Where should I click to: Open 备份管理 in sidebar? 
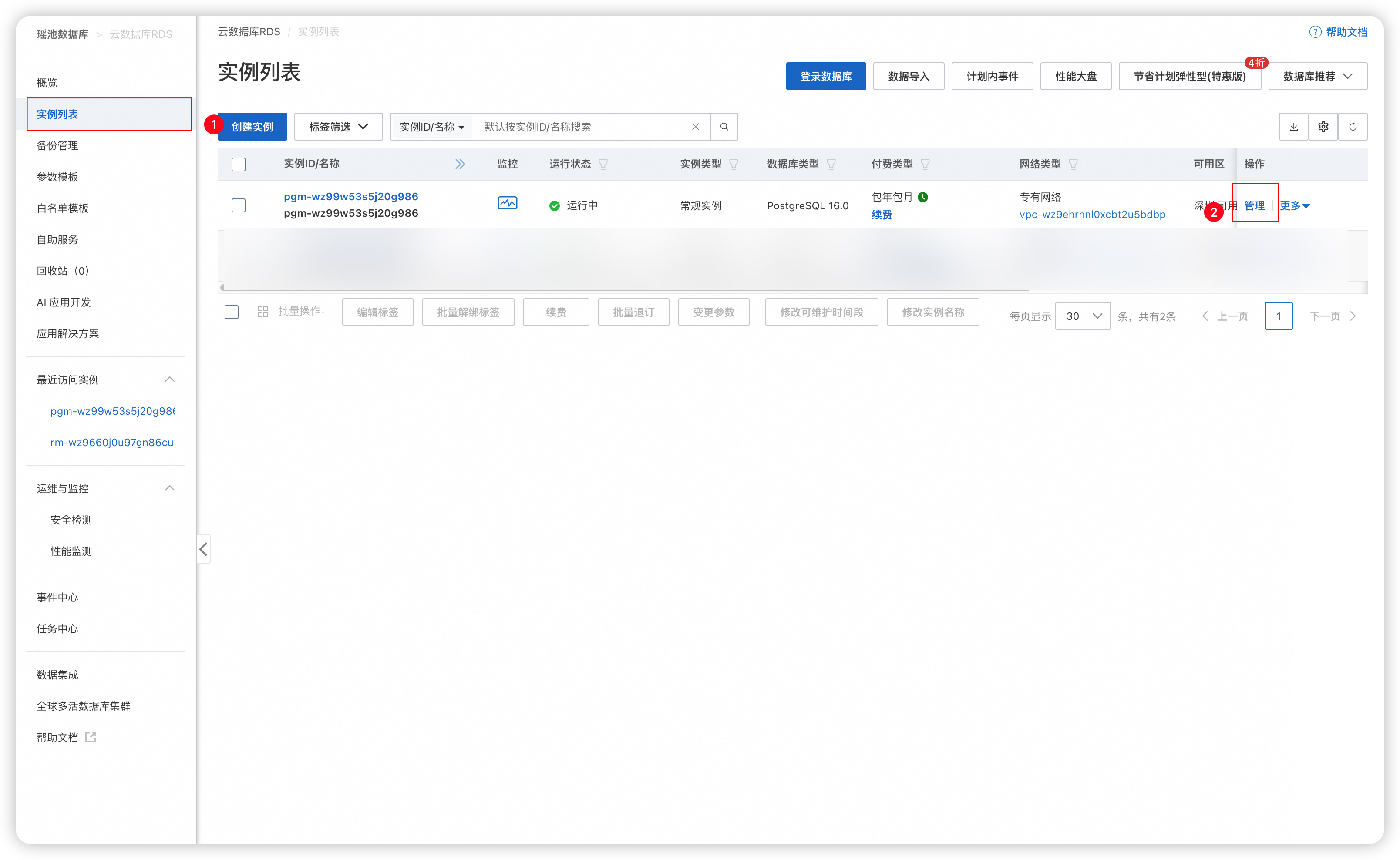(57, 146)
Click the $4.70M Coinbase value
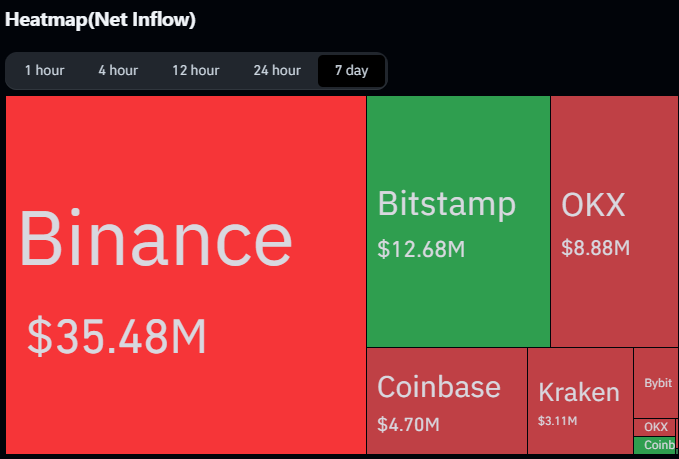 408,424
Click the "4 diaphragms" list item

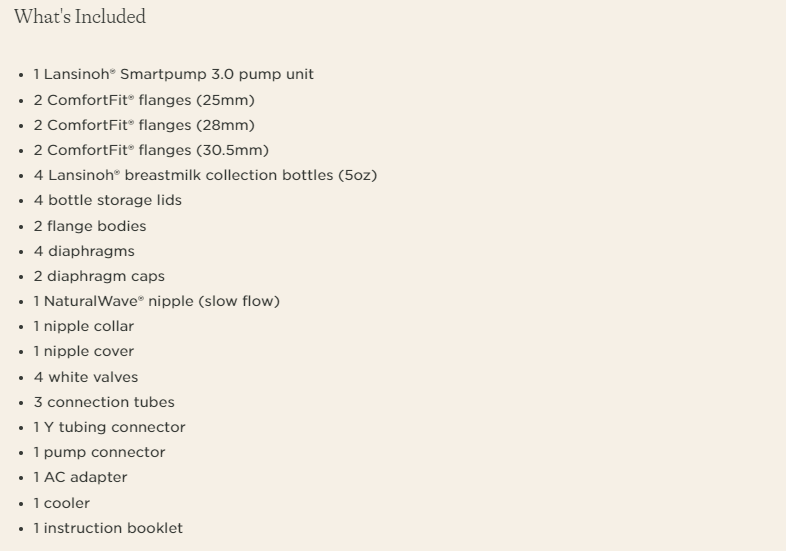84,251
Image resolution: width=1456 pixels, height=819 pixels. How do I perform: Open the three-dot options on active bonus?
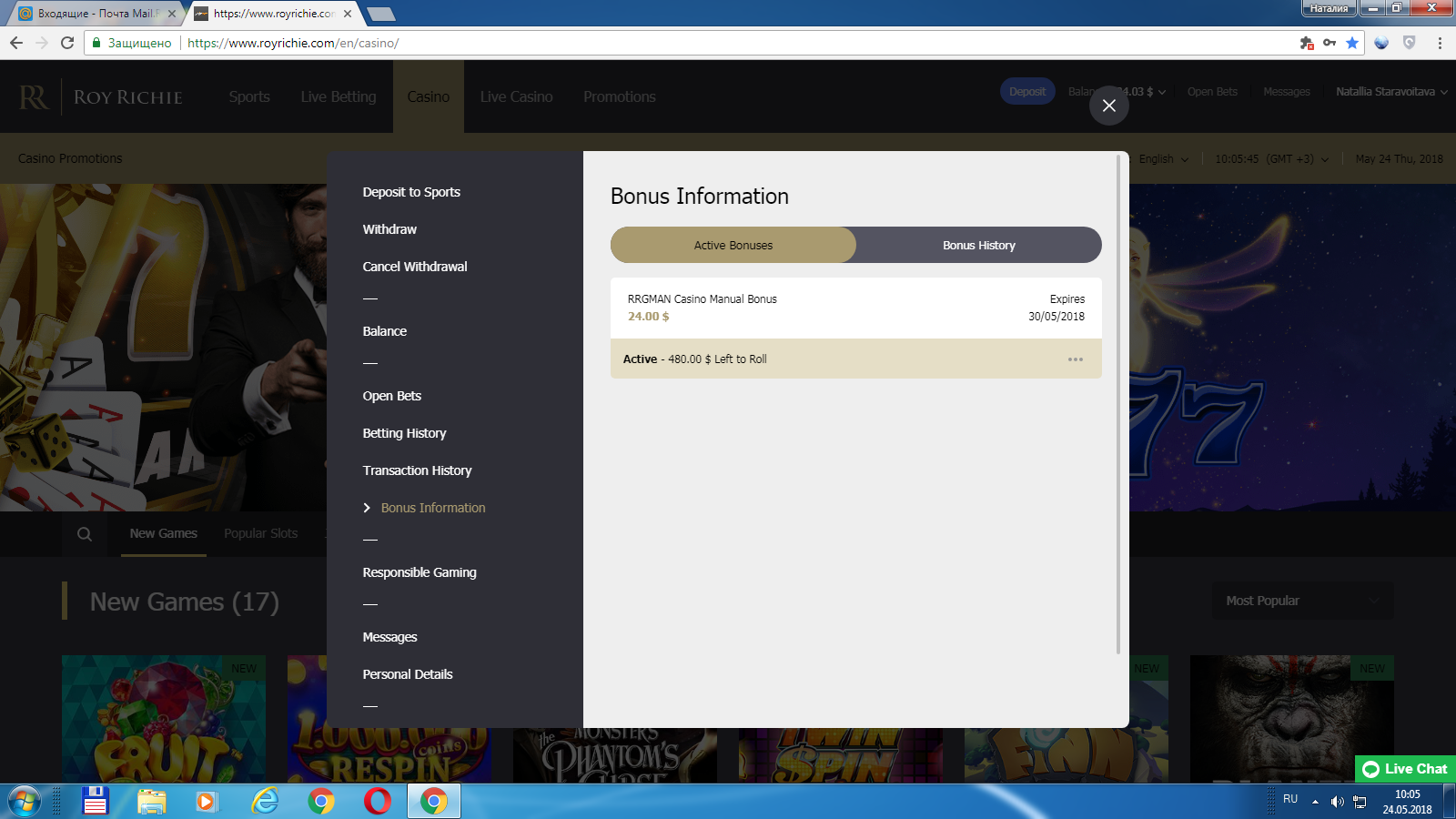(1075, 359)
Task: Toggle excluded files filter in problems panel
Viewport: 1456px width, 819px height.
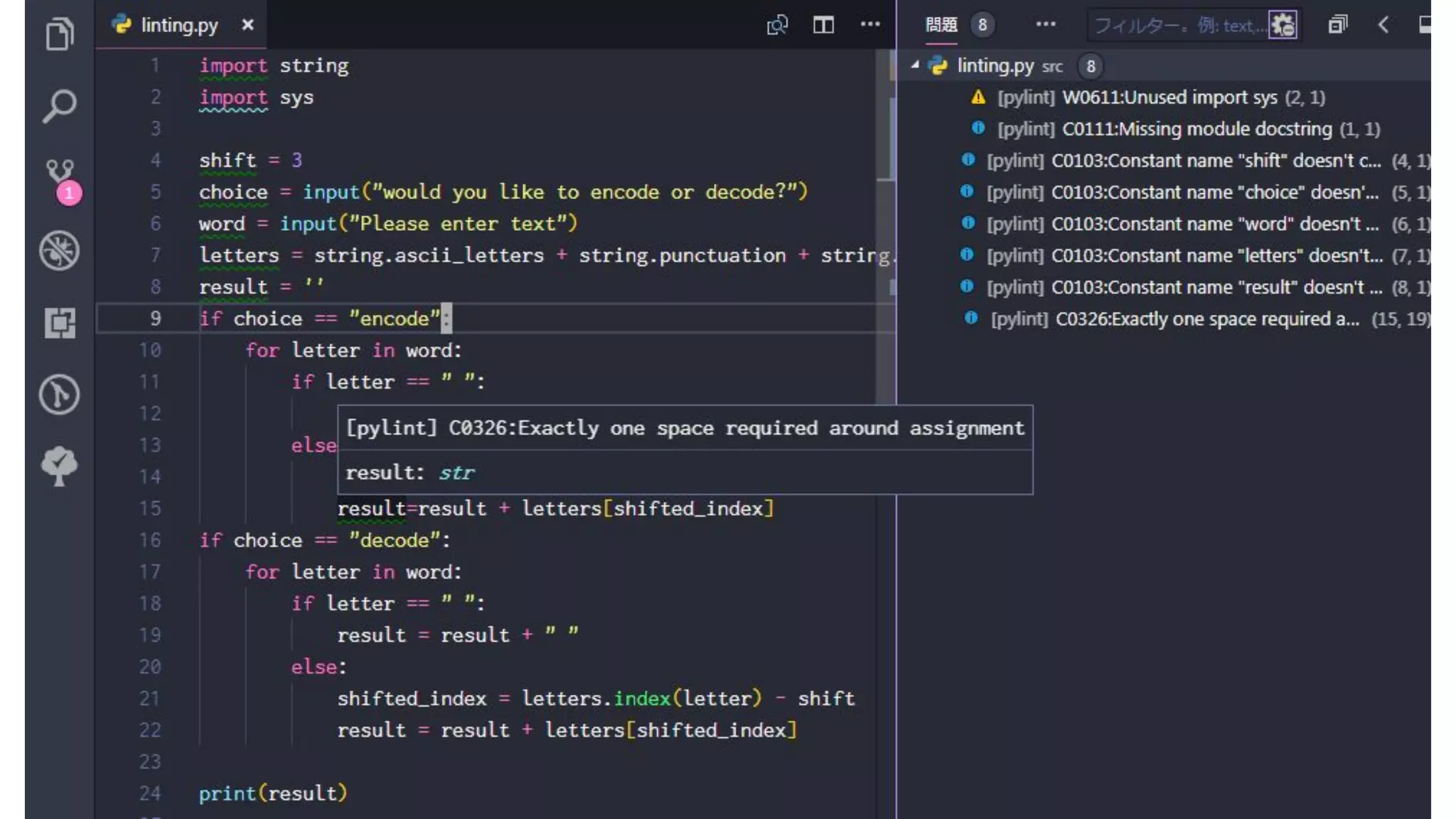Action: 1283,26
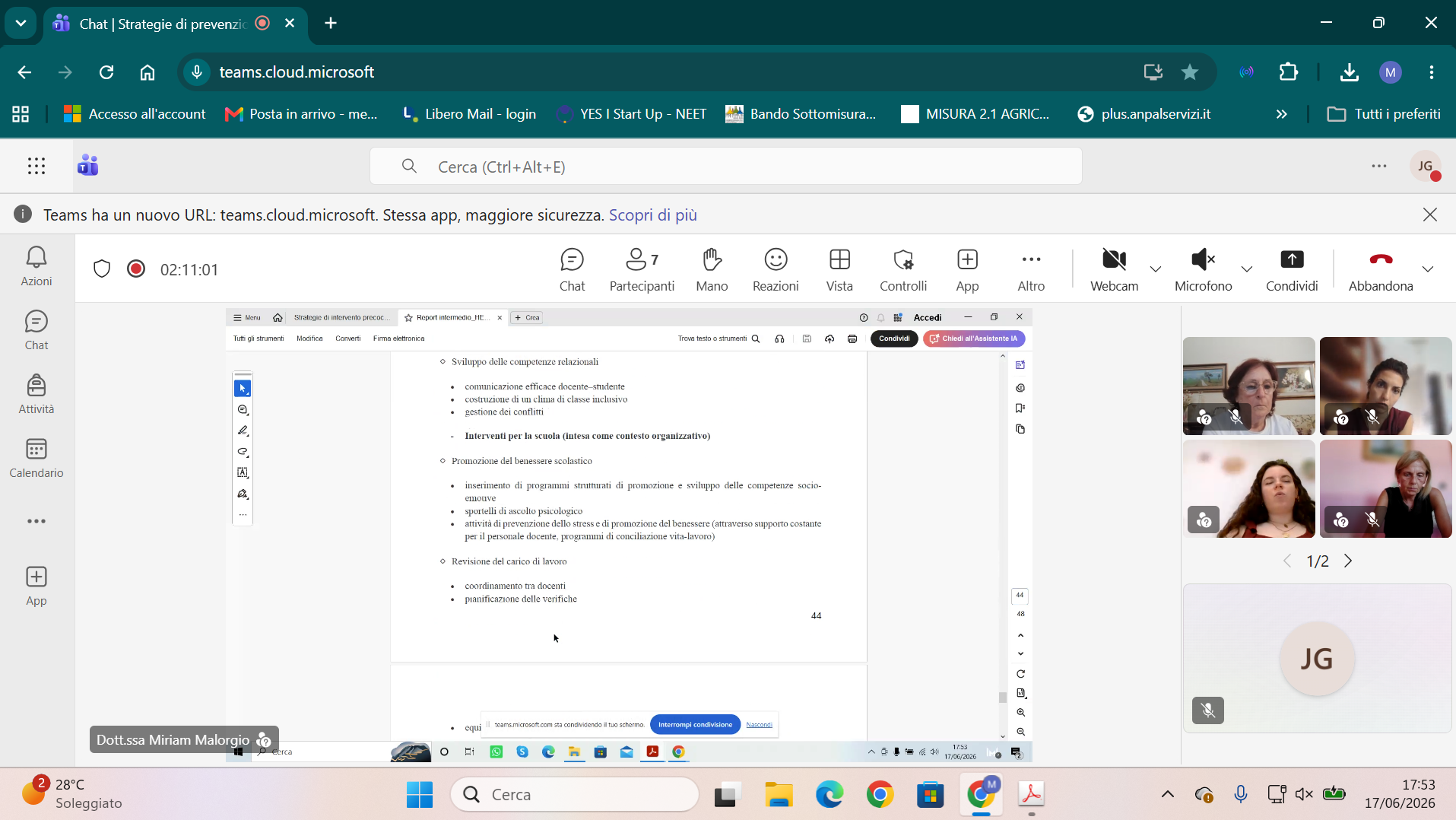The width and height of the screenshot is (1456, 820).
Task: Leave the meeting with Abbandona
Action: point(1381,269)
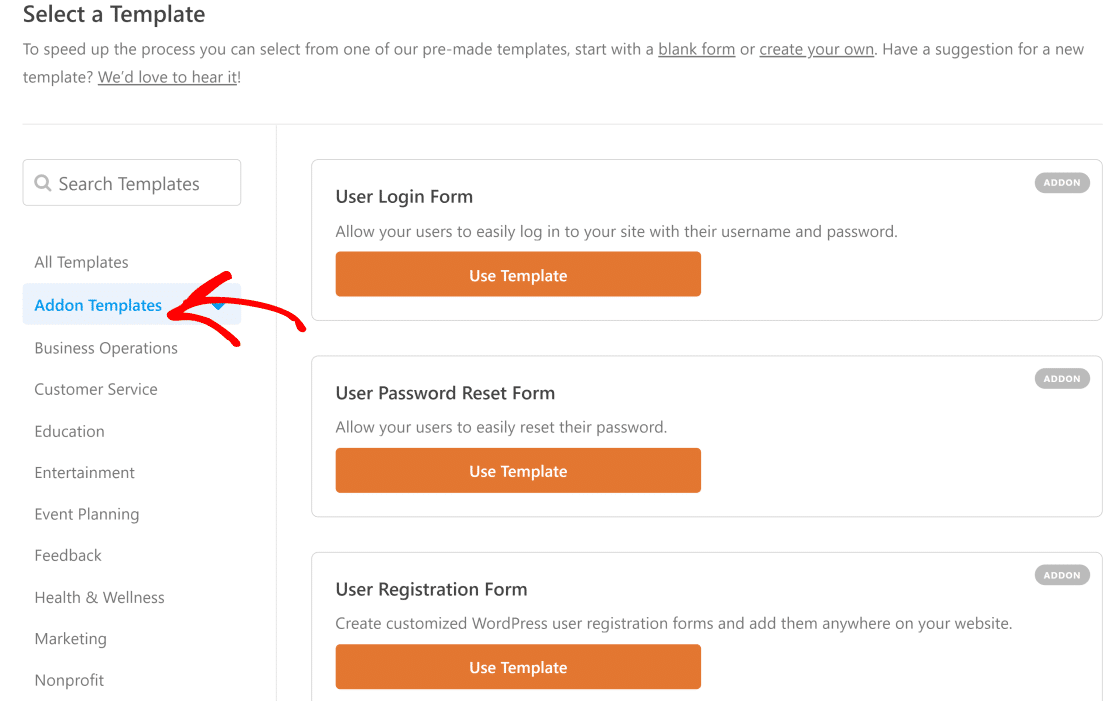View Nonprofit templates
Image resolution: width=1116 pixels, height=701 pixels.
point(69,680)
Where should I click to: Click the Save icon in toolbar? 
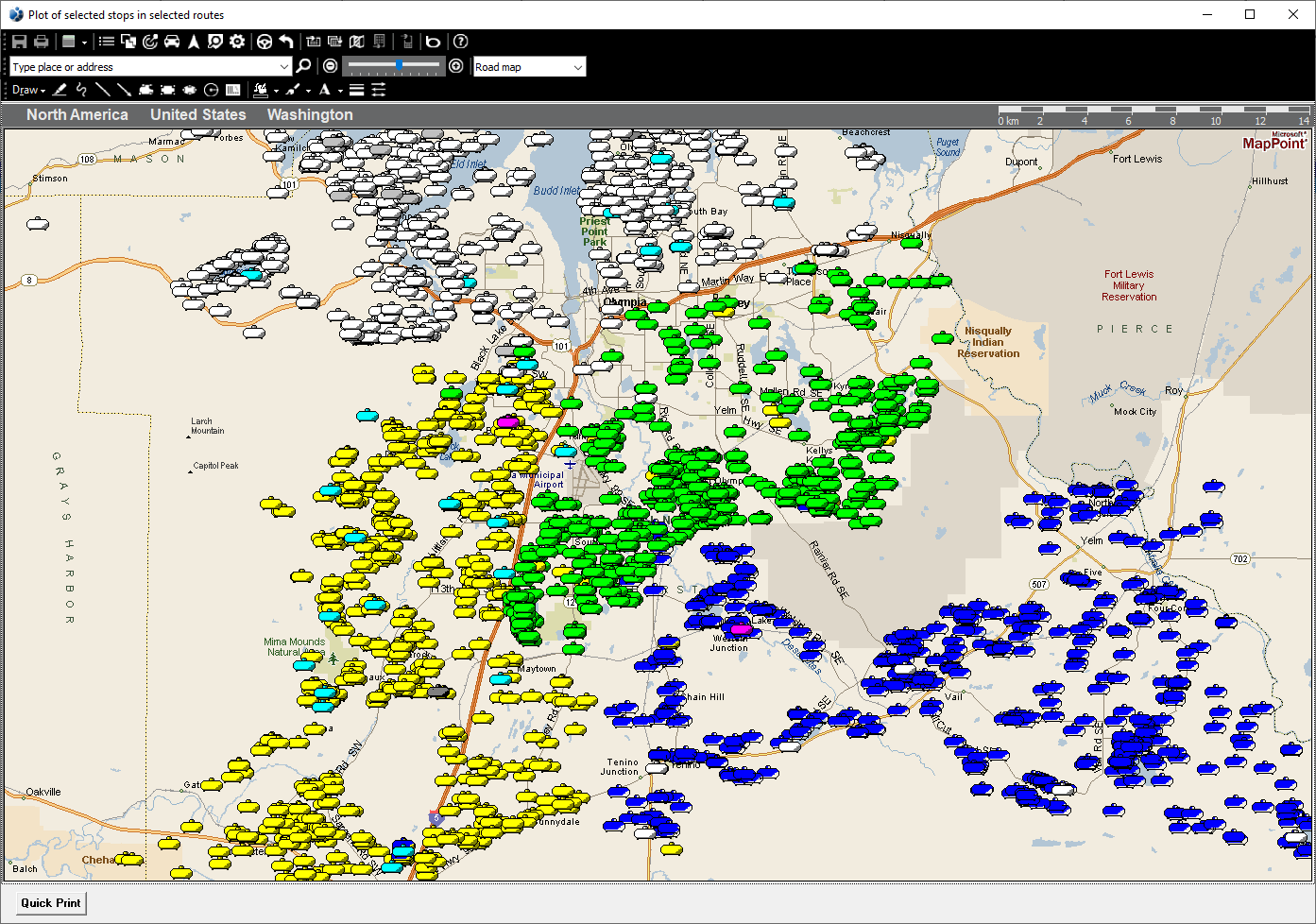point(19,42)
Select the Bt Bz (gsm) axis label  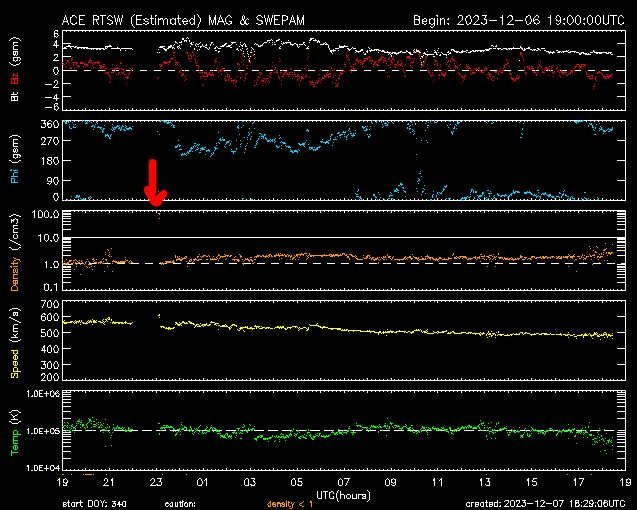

★ ★ ★ ★ ★

- **Task brief**
Render the items above as a numbered list. Skip blank lines and leave the pictures out.

- **Solution for this exercise**
1. Where should I click to: Open 备份管理 in sidebar? 
2. (57, 146)
3. Click the $4.70M Coinbase value
4.  408,424
5. Click the "4 diaphragms" list item
6. 84,251
7. Image resolution: width=1456 pixels, height=819 pixels. How do I perform: Open the three-dot options on active bonus?
8. (1075, 359)
9. Task: Toggle excluded files filter in problems panel
10. Viewport: 1456px width, 819px height.
11. Action: 1283,26
12. The width and height of the screenshot is (1456, 820).
13. Task: Leave the meeting with Abbandona
14. Action: point(1381,269)
15. View Nonprofit templates
16. Image resolution: width=1116 pixels, height=701 pixels.
17. point(69,680)
18. Where should I click to: Click the Save icon in toolbar? 
19. point(19,42)
20. Select the Bt Bz (gsm) axis label  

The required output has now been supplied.